The first line of the data below and every line after it, through the one with "The image size is (552, 480).", must be transcribed without change.

[Saved entries]
*-*-*
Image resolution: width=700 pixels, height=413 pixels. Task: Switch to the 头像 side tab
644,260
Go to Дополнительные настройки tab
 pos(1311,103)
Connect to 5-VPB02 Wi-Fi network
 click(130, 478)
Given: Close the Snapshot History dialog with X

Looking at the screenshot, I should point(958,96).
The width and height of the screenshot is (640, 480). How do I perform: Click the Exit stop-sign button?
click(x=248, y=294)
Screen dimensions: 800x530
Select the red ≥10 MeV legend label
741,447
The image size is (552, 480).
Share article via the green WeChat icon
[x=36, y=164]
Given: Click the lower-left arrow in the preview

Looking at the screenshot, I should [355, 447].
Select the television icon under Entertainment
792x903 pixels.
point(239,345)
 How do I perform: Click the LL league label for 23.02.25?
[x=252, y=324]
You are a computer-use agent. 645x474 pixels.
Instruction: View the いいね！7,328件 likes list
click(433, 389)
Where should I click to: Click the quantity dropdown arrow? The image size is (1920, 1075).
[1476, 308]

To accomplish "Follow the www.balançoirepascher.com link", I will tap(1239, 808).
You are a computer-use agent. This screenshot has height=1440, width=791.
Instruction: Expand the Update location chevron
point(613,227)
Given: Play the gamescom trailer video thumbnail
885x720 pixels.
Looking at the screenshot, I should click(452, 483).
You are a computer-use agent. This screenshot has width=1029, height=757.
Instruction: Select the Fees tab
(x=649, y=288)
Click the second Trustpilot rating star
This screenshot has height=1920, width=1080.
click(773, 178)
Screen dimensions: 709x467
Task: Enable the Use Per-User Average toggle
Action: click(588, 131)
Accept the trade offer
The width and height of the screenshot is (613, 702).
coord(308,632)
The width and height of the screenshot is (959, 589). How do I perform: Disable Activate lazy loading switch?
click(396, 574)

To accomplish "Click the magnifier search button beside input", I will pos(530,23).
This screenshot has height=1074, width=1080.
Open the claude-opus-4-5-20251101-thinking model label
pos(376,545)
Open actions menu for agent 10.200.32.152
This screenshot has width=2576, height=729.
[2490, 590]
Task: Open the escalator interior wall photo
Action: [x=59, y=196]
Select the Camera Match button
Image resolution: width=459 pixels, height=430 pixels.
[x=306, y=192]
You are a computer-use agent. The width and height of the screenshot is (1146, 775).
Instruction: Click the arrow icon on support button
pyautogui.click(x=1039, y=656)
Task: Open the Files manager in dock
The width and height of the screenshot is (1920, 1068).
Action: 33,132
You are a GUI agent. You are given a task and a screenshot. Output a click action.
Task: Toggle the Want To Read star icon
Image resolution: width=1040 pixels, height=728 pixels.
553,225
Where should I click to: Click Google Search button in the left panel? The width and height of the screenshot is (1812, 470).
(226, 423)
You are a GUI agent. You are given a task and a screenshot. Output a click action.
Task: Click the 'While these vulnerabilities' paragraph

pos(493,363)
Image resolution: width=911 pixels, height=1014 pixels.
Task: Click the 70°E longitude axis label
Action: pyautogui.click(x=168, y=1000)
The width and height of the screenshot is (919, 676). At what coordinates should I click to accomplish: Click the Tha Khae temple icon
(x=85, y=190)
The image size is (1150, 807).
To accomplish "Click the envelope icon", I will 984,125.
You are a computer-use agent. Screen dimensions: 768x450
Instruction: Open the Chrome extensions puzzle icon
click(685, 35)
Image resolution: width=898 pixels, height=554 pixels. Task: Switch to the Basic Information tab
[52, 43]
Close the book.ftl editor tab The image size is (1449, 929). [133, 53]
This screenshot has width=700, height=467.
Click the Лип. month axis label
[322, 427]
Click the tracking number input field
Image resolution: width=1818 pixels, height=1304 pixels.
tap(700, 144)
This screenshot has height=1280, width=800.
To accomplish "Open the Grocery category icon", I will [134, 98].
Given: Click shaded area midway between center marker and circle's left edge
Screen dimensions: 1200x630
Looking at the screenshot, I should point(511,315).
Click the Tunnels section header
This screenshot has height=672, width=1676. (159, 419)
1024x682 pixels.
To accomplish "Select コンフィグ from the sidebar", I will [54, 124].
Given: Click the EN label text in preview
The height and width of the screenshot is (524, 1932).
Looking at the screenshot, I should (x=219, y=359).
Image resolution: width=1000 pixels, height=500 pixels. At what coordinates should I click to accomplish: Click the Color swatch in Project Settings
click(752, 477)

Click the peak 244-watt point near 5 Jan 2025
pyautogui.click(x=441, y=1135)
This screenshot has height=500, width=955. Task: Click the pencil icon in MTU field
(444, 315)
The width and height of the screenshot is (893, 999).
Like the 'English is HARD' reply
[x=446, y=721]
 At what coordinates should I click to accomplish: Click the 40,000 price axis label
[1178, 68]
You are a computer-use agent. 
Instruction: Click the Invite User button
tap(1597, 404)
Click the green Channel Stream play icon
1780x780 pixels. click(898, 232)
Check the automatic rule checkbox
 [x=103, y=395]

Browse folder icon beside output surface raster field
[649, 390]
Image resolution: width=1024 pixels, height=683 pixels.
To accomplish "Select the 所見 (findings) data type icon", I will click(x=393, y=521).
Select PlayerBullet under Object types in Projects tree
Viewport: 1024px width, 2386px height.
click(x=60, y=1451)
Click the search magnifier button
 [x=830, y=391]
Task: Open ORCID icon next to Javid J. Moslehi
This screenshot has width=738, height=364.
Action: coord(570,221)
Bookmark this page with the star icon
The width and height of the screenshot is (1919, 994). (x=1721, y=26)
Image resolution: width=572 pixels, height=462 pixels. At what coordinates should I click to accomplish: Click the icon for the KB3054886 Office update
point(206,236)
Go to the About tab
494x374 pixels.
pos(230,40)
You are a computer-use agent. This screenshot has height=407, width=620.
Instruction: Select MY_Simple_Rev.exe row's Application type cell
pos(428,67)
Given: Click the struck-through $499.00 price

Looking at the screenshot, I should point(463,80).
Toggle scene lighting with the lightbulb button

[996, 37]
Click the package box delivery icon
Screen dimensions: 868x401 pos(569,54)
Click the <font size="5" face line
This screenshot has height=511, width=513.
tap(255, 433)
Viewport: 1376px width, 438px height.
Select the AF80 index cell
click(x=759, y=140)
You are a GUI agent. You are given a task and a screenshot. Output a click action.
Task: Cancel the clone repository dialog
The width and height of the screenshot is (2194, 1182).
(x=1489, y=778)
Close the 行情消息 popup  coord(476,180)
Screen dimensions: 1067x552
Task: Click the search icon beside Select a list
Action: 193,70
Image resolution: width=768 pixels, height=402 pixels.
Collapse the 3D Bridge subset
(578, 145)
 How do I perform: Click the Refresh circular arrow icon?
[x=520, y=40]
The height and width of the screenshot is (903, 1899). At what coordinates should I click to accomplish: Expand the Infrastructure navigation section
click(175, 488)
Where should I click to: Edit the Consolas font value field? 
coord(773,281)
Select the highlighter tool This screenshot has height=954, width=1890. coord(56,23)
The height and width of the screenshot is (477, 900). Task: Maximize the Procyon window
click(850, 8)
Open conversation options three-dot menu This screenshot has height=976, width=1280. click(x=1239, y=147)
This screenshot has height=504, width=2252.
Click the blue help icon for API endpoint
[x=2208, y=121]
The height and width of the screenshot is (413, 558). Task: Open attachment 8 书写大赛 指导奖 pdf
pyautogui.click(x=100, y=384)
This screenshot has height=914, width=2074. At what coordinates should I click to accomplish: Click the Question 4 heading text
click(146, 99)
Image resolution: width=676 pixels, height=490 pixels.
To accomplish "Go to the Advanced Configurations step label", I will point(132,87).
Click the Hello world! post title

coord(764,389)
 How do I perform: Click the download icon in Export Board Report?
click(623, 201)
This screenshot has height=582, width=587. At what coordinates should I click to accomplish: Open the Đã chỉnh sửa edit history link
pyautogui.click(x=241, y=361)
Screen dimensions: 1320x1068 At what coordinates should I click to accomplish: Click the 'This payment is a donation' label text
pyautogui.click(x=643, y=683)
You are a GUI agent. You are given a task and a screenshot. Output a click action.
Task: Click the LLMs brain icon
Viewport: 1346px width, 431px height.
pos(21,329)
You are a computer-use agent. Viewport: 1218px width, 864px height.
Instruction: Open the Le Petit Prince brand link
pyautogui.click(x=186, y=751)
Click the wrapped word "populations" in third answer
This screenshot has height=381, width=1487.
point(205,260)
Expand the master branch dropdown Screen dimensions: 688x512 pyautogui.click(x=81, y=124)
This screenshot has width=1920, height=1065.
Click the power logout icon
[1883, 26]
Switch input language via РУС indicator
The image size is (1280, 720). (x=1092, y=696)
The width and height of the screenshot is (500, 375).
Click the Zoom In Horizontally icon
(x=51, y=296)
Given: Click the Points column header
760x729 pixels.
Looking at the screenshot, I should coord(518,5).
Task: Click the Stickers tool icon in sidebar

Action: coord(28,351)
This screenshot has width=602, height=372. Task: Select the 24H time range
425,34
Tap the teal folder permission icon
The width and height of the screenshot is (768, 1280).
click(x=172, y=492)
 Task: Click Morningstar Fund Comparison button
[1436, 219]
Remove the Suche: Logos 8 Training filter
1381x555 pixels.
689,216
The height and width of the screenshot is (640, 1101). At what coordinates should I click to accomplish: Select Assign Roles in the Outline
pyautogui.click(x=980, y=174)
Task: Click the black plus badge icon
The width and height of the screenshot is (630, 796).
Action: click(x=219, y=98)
*-*-*
### Answer area
Image resolution: width=700 pixels, height=413 pixels. Task: Switch to the 头像 side tab
644,260
Go to Дополнительные настройки tab
 pos(1311,103)
Connect to 5-VPB02 Wi-Fi network
 click(130, 478)
Given: Close the Snapshot History dialog with X

Looking at the screenshot, I should point(958,96).
The width and height of the screenshot is (640, 480). How do I perform: Click the Exit stop-sign button?
click(x=248, y=294)
Screen dimensions: 800x530
Select the red ≥10 MeV legend label
741,447
The image size is (552, 480).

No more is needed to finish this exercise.